WHAT TO PRODUCE
Could you set down exactly the lines in the records below between the line holding "Strandsandale (615, 9)" and the line holding "Kuechenmensch (634, 26)", inclusive?

(Dataset entries)
──────────────────────────────
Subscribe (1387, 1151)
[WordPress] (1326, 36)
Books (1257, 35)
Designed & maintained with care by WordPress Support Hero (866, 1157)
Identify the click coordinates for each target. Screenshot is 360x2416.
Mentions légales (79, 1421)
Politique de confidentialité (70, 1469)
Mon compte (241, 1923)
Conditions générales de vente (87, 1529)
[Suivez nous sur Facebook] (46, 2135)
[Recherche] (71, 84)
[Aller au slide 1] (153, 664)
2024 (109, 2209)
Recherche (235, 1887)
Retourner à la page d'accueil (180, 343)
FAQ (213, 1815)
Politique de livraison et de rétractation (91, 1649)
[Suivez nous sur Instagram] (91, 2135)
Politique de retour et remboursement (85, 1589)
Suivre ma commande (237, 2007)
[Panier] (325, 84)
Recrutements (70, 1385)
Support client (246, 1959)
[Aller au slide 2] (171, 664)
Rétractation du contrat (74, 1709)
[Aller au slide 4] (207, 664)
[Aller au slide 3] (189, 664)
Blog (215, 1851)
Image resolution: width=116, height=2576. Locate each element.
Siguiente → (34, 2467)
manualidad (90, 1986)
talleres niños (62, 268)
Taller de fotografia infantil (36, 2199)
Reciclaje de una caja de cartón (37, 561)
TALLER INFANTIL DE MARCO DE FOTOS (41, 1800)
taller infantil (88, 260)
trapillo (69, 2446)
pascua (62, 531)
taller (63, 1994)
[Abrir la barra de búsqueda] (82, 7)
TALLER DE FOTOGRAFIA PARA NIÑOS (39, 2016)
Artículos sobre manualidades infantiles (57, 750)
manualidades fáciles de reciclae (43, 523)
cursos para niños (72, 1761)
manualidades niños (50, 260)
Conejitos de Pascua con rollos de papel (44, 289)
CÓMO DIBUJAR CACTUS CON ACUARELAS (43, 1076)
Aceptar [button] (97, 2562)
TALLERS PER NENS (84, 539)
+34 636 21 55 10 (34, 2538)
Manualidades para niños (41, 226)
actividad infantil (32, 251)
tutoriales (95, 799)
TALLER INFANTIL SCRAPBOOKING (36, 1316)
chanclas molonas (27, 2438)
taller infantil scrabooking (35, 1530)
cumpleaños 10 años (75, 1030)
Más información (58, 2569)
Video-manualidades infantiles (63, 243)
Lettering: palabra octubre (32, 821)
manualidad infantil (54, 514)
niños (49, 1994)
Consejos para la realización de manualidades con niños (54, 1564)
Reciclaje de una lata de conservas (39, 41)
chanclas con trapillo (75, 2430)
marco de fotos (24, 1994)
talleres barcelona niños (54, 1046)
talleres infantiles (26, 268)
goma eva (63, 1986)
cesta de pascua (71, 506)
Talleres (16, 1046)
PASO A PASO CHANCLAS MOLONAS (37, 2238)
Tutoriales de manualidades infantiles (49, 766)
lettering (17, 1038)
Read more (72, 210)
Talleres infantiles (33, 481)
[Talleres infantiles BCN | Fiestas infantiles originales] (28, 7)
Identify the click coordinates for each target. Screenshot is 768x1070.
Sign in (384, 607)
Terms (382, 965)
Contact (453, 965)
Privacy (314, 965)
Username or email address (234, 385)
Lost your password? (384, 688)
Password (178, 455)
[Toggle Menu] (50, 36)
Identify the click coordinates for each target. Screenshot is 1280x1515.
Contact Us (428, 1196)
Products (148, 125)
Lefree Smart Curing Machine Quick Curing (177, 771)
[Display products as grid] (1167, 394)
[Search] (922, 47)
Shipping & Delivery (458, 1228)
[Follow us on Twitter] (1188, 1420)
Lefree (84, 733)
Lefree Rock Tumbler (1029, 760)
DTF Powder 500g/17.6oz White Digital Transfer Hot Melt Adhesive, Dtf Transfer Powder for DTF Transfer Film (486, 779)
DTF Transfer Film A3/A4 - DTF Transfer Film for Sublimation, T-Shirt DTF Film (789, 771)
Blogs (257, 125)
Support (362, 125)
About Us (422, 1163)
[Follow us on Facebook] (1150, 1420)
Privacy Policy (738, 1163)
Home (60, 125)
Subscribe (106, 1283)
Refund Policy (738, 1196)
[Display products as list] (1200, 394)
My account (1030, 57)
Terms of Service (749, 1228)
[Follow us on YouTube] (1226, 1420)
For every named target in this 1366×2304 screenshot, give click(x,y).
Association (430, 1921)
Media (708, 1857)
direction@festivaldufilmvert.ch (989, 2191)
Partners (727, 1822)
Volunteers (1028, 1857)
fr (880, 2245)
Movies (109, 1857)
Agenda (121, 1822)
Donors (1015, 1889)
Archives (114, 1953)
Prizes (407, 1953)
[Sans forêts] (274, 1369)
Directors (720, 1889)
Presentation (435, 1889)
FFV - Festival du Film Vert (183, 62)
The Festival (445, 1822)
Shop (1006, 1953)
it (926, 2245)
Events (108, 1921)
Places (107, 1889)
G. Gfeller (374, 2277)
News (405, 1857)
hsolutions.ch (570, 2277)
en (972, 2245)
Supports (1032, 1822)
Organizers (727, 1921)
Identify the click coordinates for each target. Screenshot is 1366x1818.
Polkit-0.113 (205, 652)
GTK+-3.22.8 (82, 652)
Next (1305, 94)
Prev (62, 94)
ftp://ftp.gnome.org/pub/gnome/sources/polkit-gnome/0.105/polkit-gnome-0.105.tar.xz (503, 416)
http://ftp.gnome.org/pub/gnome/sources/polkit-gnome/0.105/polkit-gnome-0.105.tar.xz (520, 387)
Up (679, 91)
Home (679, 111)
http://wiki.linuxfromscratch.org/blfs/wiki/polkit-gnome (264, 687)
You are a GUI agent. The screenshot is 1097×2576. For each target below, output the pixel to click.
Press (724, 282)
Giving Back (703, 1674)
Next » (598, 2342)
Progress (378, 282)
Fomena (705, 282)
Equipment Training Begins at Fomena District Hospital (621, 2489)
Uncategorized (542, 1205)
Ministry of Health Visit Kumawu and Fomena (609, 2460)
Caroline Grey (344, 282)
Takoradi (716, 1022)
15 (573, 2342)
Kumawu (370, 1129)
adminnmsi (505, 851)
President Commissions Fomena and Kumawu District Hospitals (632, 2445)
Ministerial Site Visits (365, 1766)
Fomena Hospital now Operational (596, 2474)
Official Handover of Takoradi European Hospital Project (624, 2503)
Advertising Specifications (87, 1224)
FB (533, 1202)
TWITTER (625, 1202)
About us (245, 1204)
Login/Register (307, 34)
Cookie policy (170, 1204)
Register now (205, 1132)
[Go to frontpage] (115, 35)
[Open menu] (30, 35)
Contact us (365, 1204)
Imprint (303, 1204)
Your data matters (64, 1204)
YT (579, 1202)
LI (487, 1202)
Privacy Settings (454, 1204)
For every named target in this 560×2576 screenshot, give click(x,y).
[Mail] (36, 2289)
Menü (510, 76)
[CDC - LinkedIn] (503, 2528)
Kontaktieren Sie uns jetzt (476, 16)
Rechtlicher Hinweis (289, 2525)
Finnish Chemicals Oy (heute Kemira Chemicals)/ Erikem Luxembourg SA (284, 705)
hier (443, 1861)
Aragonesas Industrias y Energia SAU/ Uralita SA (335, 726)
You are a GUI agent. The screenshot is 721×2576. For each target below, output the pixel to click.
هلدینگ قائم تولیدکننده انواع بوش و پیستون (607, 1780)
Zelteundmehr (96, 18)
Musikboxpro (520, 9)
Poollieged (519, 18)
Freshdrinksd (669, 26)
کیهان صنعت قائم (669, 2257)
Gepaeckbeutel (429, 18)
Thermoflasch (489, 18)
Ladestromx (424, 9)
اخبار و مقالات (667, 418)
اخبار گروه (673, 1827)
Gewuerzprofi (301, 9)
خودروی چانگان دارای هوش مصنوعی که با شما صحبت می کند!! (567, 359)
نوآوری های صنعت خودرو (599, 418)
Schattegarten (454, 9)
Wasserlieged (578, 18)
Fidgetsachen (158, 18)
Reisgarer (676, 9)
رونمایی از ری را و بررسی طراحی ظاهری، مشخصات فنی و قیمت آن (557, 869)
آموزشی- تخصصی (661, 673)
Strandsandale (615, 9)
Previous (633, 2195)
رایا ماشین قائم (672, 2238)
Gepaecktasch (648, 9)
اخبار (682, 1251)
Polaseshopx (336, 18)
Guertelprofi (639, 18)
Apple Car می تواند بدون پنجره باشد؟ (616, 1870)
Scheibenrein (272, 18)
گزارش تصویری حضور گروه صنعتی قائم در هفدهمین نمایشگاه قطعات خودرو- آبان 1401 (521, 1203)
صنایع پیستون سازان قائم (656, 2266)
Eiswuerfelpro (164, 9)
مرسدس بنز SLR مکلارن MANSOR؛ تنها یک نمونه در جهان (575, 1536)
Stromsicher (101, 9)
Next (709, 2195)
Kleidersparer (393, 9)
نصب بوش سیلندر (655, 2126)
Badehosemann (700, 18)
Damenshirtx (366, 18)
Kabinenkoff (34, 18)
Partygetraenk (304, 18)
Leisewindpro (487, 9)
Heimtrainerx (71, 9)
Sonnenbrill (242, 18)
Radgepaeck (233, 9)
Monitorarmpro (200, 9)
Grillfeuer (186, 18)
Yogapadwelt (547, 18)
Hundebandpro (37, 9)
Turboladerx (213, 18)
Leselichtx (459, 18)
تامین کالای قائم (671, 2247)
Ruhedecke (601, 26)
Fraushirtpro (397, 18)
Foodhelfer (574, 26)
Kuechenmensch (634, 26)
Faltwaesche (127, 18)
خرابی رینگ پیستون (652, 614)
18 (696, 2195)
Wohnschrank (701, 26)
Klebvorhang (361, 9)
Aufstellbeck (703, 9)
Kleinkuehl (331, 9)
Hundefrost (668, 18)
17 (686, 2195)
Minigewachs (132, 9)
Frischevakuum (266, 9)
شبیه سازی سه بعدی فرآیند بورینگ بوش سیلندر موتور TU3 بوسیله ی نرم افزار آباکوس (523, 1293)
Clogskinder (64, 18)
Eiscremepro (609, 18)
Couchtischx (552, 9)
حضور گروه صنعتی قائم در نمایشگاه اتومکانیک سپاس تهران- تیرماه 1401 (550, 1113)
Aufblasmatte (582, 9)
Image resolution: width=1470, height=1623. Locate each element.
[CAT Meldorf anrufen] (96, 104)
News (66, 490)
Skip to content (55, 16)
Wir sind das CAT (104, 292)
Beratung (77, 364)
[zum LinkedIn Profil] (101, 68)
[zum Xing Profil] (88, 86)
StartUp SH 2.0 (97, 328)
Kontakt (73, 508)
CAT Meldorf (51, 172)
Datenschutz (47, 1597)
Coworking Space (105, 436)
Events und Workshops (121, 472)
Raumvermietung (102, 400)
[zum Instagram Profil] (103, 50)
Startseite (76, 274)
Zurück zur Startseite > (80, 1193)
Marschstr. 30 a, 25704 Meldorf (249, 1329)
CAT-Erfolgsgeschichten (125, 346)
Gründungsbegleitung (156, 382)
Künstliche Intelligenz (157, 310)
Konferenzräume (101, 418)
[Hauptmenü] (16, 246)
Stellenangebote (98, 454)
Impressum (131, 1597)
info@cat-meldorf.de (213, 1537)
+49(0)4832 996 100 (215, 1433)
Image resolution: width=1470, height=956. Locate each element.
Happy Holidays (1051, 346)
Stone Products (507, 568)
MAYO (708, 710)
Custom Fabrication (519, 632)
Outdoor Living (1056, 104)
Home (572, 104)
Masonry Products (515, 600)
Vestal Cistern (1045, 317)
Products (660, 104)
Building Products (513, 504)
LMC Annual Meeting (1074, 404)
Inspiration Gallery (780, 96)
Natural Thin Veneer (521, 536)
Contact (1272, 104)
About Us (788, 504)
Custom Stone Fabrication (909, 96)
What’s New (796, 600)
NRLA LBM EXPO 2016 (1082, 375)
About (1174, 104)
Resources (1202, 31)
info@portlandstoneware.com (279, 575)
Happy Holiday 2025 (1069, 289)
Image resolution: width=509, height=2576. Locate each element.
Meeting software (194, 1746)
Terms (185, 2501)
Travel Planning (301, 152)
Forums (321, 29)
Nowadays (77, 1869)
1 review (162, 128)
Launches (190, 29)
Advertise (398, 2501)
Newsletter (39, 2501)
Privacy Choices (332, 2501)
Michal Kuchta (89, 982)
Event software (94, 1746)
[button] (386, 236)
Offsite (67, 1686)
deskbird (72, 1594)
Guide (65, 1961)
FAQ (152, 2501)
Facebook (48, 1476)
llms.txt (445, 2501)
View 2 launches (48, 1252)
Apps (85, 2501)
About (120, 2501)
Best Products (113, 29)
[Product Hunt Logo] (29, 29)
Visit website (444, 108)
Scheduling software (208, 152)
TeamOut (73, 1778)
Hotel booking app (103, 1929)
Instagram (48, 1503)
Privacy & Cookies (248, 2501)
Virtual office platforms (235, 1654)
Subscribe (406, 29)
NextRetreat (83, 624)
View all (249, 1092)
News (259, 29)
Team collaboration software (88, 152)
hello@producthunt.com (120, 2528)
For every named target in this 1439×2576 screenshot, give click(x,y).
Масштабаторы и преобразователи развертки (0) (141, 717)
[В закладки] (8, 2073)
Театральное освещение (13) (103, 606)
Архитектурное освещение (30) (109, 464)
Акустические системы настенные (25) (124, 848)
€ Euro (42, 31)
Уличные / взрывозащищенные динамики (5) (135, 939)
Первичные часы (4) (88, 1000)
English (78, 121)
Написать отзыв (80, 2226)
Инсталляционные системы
──────────────────────────────
ANSWER BOX
Strandsandale (615, 9)
Previous (633, 2195)
رایا ماشین قائم (672, 2238)
Gepaecktasch (648, 9)
اخبار (682, 1251)
Polaseshopx (336, 18)
Guertelprofi (639, 18)
Apple Car می تواند بدون پنجره باشد؟ (616, 1870)
Scheibenrein (272, 18)
گزارش تصویری حضور گروه صنعتی قائم در هفدهمین نمایشگاه قطعات خودرو- آبان 1401 (521, 1203)
صنایع پیستون سازان قائم (656, 2266)
Eiswuerfelpro (164, 9)
مرسدس بنز SLR مکلارن MANSOR؛ تنها یک نمونه در جهان (575, 1536)
Stromsicher (101, 9)
Next (709, 2195)
Kleidersparer (393, 9)
نصب بوش سیلندر (655, 2126)
Badehosemann (700, 18)
Damenshirtx (366, 18)
Kabinenkoff (34, 18)
Partygetraenk (304, 18)
Leisewindpro (487, 9)
Heimtrainerx (71, 9)
Sonnenbrill (242, 18)
Radgepaeck (233, 9)
Monitorarmpro (200, 9)
Grillfeuer (186, 18)
Yogapadwelt (547, 18)
Hundebandpro (37, 9)
Turboladerx (213, 18)
Leselichtx (459, 18)
تامین کالای قائم (671, 2247)
Ruhedecke (601, 26)
Fraushirtpro (397, 18)
Foodhelfer (574, 26)
Kuechenmensch (634, 26)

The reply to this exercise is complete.